This document is intended to be, after appropriate review and
revision, submitted to the RFC Editor as a Standard Track document.
Distribution of this memo is unlimited. Technical discussion of this
document will take place on the IETF LDAP Extension Working Group
mailing list <ietf-ldapext@netscape.com>. Please send editorial
comments directly to the author <Kurt@OpenLDAP.org>.
Internet-Drafts are working documents of the Internet Engineering Task
Force (IETF), its areas, and its working groups. Note that other
groups may also distribute working documents as Internet-Drafts.
Internet-Drafts are draft documents valid for a maximum of six months
and may be updated, replaced, or obsoleted by other documents at any
time. It is inappropriate to use Internet-Drafts as reference
material or to cite them other than as ``work in progress.''
The list of current Internet-Drafts can be accessed at
http://www.ietf.org/ietf/1id-abstracts.txt The list of Internet-Draft
Shadow Directories can be accessed at http://www.ietf.org/shadow.html.

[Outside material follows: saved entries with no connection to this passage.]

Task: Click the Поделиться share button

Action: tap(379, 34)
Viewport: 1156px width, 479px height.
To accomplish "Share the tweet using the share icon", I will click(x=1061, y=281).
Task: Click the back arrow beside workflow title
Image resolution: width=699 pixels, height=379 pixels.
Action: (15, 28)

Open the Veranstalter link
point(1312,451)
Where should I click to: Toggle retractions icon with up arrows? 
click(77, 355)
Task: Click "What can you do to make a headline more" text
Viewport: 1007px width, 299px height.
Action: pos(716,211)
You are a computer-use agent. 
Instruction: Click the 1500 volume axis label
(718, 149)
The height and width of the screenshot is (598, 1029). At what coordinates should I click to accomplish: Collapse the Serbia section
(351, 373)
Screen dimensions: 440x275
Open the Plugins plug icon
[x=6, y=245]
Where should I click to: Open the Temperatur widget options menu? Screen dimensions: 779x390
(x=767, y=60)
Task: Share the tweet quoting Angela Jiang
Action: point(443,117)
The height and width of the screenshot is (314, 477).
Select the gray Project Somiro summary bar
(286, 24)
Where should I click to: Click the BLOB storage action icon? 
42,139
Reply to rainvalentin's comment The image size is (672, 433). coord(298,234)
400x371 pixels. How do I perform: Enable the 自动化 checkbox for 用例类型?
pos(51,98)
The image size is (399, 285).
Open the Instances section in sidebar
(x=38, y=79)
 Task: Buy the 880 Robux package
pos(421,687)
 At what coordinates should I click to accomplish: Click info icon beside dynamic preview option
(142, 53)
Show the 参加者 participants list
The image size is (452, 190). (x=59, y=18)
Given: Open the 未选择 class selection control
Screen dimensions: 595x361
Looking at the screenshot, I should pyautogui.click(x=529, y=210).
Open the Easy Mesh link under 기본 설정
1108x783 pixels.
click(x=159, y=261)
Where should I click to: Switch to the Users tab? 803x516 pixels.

Copyright 2001, The Internet Society. All Rights Reserved.
Please see the Copyright section near the end of this document for
more information.
2. Abstract
This specification describes an extended operation to cancel (or
abandon) an outstanding operation. Unlike the LDAP Abandon operation
[RFC2251] but like the DAP Abandon operation [X.511], this operation
has a response which provides an indication of its outcome.
The key words ``MUST'', ``MUST NOT'', ``REQUIRED'', ``SHALL'', ``SHALL
NOT'', ``SHOULD'', ``SHOULD NOT'', ``RECOMMENDED'', and ``MAY'' in
Zeilenga LDAP Cancel [Page 1]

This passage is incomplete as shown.